Release Build Assets

Due to a GitHub 2GiB max file size limitation the assets included in the GitHub release are split upon upload. This requires that they be re-packaged together after download. This can be done by simply concatenating the files together.

Recreate the original large file:

cat <base file name>-* > <base file name>.iso

Example:

cat waggle_blade-1.2.3-0-aee27ec.iso-* > waggle_blade-1.2.3-0-aee27ec.iso

Flashing the ISO and Post-flash Configuration

1) Flashing the ISO

The default installation instructions will load the ISO from online and so there is no need to download the ISO to your local machine.

Note: You can find the list of files available for download in the public AWS by visiting this page: http://54.196.185.44/files/

HPE Blade Hardware

There is an auto deployment tool that will allow users to perform multiple node deployment.

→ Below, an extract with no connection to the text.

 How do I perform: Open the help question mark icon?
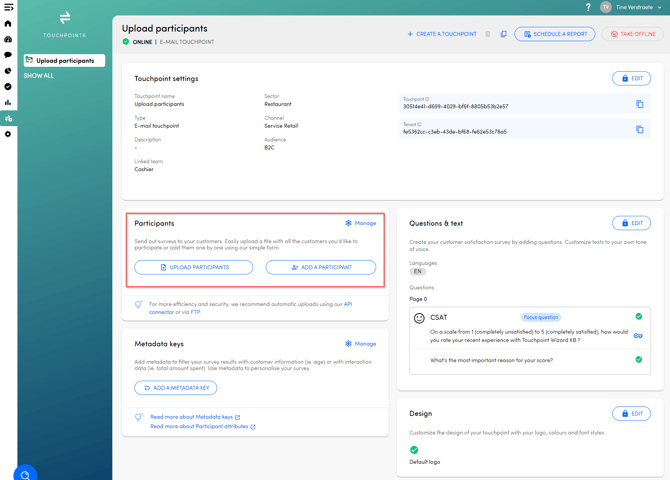(x=587, y=7)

The tool is available from: https://github.com/hpeliuhan/blade-image-deployment

The tool will compose a container that runs http server which hosts the iso images and deploy this iso image to Edge blades using HPE ilo restful API.

Deployment steps

The images are build from:https://github.com/waggle-sensor/blade-image. User will need to copy the built images to the iso folder.To depoly the waggle-sensor blade image to multiple nodes, user need to specify the HPE ILO info of each nodes following by this format seperated by space:

| IP | Username | Password | ImagetoDeploy |

Users will run: 'docker-compose up --build' to start the deployment.

Dell Blade Hardware

Note: This installation process will take a long time (~75 minutes).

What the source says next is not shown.